Mark McDonald - Knight Ridder Newspapers

April 06, 2003 03:00 AM

SHEIKHAN, Iraq—A force of 700 guerrillas and 10 U.S. Special Forces soldiers overran the trading town of Sheikhan and drove Iraqi Army brigade 606 from its headquarters near Mosul, Iraq's third-largest city.

The attack 18 miles north of the city took place as Kurdish guerrillas fighting under U.S. command in the north tightened their grip on Mosul. Advancing Kurdish units also are within 12 miles of the city to the east and within 20 miles to the south.

A guerrilla commander, sitting cross-legged in the grass with some of his men, all weary after a long day of fighting, traced a circle in the middle of his open palm to show where the Iraq troops had been.

"Then we just made a fist," he said, closing his hand, "and we squished them like a tomato."

In Mankubah, east of Mosul, American bombers struck Iraqi positions for a fourth-straight day, but Kurdish guerrillas and Special Forces soldiers still could not capture the now-deserted town. Saddam Fedayeen paramilitaries and Republican Guard tank units continued to dig in and counter-attack.

The guerrilla fighters in Sheikhan—known in Iraqi Kurdistan as peshmerga, or "those who face death"—were still counting the Iraqi dead late Sunday afternoon, but their commander said they had captured 230 prisoners, including several senior members of Saddam Hussein's Baath Party and two army colonels.

The rest of the Iraqi regime's forces withdrew across a wide plain of wheat and barley to the town of Shef-Shireen, at the foothills of the Sumrid Mountains. The peshmerga said the Iraqis have a number of tanks and heavy artillery pieces there.

"But we have plenty of rocket-propelled grenades," the peshmerga commander said brightly. "We can treat tanks very, very badly."

In seven hours of fighting, he said, the peshmerga lost only one man.

"I'm impressed and amazed," a tired U.S. Special Forces soldier said after the battle. "They took this whole thing, this whole place, and sustained only one KIA (killed in action). That's incredible."

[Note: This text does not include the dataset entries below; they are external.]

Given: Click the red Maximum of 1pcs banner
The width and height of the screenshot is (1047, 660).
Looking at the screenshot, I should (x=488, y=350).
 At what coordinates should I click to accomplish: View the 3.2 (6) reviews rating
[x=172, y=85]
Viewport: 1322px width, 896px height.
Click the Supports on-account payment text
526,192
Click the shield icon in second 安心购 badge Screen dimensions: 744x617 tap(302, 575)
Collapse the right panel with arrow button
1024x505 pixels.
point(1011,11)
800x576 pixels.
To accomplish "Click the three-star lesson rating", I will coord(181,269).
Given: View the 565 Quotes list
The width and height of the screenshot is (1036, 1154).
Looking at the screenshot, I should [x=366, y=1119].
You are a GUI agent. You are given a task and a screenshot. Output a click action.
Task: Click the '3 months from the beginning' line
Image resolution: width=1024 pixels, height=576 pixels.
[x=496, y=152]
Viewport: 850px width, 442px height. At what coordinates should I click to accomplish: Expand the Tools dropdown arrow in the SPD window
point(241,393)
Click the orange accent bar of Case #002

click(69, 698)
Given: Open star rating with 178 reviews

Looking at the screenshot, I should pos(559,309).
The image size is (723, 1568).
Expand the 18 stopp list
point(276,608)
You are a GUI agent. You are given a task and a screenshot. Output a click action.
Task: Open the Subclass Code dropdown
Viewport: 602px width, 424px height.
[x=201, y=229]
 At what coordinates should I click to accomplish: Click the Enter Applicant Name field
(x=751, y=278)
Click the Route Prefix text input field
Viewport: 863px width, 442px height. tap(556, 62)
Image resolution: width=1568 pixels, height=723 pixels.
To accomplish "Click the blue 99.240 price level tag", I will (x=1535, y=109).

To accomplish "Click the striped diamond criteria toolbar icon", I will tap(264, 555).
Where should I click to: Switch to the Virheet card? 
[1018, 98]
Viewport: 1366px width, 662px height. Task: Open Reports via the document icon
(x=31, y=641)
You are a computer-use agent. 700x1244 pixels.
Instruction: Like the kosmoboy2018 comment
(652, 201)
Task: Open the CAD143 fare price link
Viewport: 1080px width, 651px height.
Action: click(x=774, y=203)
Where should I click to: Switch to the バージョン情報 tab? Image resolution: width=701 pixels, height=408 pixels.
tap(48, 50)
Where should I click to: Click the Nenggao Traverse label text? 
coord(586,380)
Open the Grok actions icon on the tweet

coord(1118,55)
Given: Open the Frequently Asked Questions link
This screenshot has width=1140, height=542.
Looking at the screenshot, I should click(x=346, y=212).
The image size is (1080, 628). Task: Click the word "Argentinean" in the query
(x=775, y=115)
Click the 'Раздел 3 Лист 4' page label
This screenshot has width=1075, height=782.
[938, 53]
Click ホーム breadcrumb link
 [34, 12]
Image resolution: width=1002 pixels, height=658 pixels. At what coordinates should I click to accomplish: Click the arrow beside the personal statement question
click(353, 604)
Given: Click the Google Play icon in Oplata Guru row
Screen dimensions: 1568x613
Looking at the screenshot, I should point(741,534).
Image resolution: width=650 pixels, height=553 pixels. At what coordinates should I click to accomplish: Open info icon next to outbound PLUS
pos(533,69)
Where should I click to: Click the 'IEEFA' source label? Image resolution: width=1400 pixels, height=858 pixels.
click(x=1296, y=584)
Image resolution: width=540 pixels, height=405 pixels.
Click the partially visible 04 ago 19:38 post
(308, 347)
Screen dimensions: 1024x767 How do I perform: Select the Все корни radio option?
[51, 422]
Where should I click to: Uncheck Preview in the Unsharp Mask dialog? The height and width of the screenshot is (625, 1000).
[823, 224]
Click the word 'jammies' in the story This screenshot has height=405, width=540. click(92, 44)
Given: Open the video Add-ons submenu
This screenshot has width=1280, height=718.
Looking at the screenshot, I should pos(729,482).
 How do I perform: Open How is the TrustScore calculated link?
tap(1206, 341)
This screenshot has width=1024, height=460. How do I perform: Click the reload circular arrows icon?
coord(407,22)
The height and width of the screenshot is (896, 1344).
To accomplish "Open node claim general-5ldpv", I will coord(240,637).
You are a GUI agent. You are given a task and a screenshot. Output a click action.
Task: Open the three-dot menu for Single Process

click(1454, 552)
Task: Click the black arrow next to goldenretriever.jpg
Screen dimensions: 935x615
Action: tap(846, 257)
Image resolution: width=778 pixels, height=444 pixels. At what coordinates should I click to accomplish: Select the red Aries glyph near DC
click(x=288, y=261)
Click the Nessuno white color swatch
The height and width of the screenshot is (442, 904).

Sheikhan and its military post were first hammered by U.S. bombers around dawn, followed by the ground attack. The sky was heavily overcast, so the planes were less effective on this day than they might have been.

"The air piece didn't do much for the peshmerga, although I'm sure it boosted them psychologically," said the U.S. soldier, who did not want his name used. "Their ground assault is what made this happen."

The bombing shattered nearly every window in the town of 12,000, and inflicted serious damage on the high school, public library, police station and Baath Party headquarters. One bomb, which left a crater 20 feet deep, destroyed eight homes in a residential housing block near the town square.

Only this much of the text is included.